His occupation with statecraft ended, the Hon. Goose Grease Altfeld, LL.B., is now free to resume his old job of anointing the Hon. D. Harry, and among connoisseurs there is a unanimous demand that he begin at once. The Hon. Mr. Harry has suffered greatly, for three or four months past, from a lack of workmanlike greasing. With the Hon. Mr. Altfeld withdrawn from the art, its less talented practitioners--for example, the Hon. Calvin W. Hendrick, C.E.; the Hon. Barneveld Bibbins, Ph.D., and the Hon. A. Sophocles Goldsborough, LL.B.--have fallen into habits of sloth, and as a result the public has missed the old frenzy, the old fury, the old fire. Nothing is more entertaining than a good bout with the slush-bucket, and no one handles the paddle more dexterously than the Hon. Mr. Altfeld. But will he now grab it and wield it as of yore? Alas, there is grave doubt of it. He learned habits of contumacy at Annapolis; he flouted the Hon. Sunday-school Field, LL.B.; he even dared to plunge psychic poniards into the Hon. D. Harry Himself. Do we behold the passing of the Perfect Greaser? Must we be content henceforth with bush leaguers and dilletanti?

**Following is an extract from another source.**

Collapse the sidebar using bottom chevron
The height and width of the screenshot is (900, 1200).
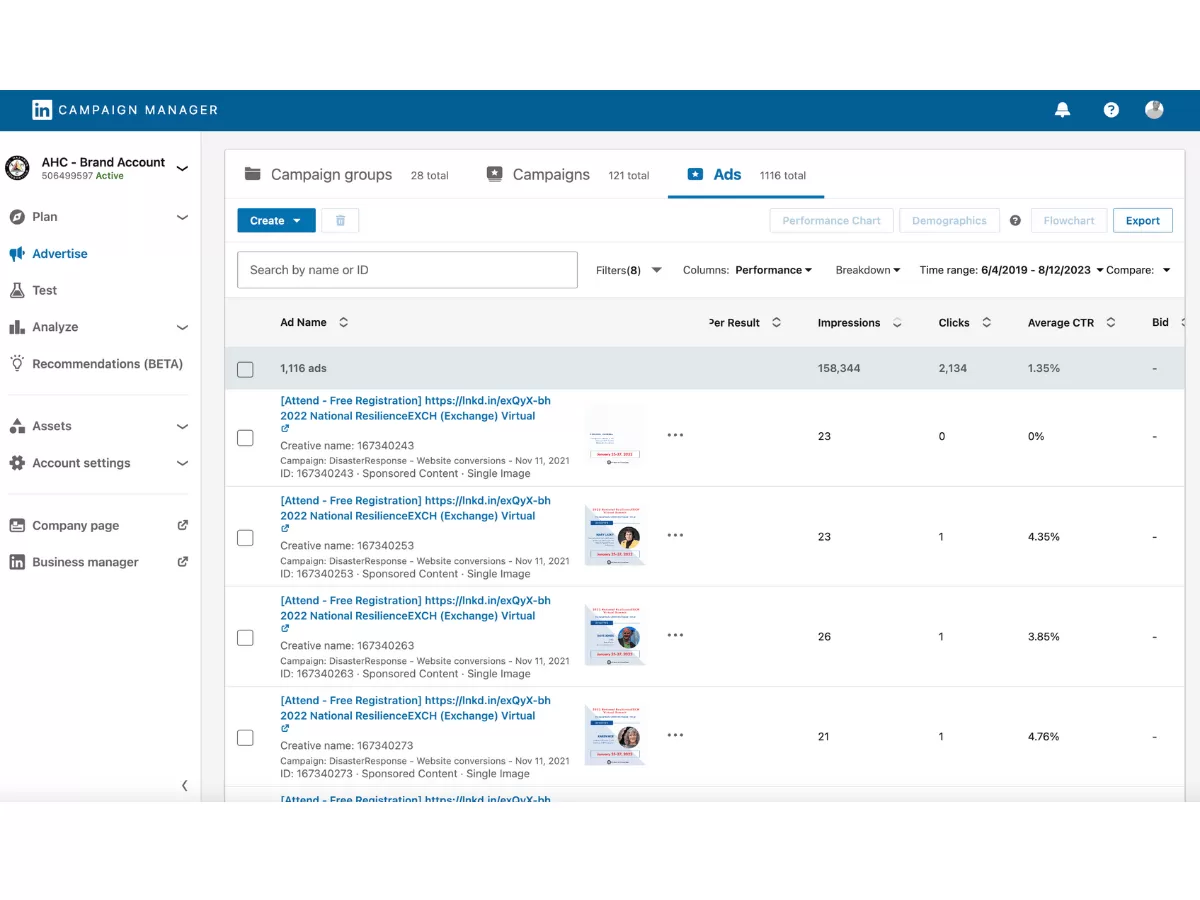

Following in the footsteps of his distinguished predecessor, the Hon. S. M. Wood has already made so much money out of the Democratic Telegram that he has just bought a $100,000 printing plant. Heretofore the printing of the Telegram has been farmed out to a syndicate of printers, but its circulation has grown so large that they can no longer handle it. The new plant will occupy the entire building at 663 West Baltimore street, running through to German. Three new Hoe sextuple presses have been ordered, and the work of installing __ linotype typesetting machines will be begun at 7.30 A. M. tomorrow. The Hon. Mr. Wood has also ordered a $1,000 player piano to ease his lilterary labors, and a $6,000 French touring car to take him from place to place. The Hon. Mr. Frick, not to be outdone, has just bought the Hon. Ed. Hirsch’s famous 100 karat diamond, Imperator, and will wear it hereafter on state occasions.--Adv.

The betting odds in the kaifs, as reported by my todsaufer:

Even money that Dr. Hare puts over prohibition in 1916. 3 to 1 that he puts it over in 1918.

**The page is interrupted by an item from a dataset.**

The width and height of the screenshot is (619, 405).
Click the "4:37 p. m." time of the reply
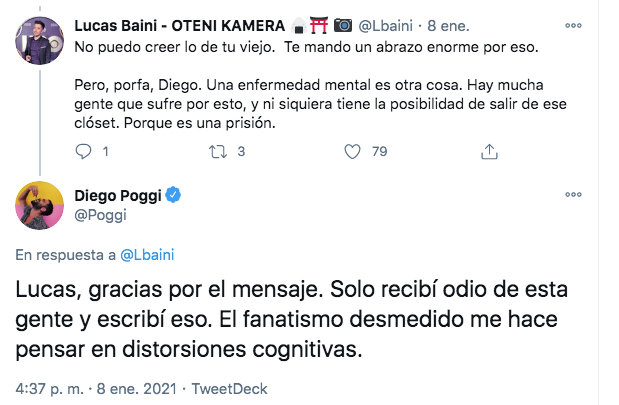[50, 388]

Do not despair, gents! Once we have prohibition on the books we’ll be better off than we are today. The threat of it hurts a city. Baltimore is being hurt by it now. In every smoking car in the country you will find a drummer telling the sad tale of the uplift--how Baltimore is being eaten up by “moral” quacks of all the known varieties--how the town is gradually becoming uninhabitable to strangers. But the moment prohibition is actually adopted the drummers will begin to tell a different tale. That is to say, every one of them will be full of news about holes in the law--how to get a drink in “dry” Baltimore--how it is done by the illuminati--how he and his friends had a high old time doing it. Such gossip advertises and helps a town. It makes the traveling public eager to try the game. It lures the “out-of-town buyer,” that merry fellow. If you don’t believe it, look at “dry” Atlanta. In Atlanta business is booming, and the liquor business most of all.

A box of Lancaster county perfectos for the naime and address of a single uplifter who hasn’t something to sell.--Adv.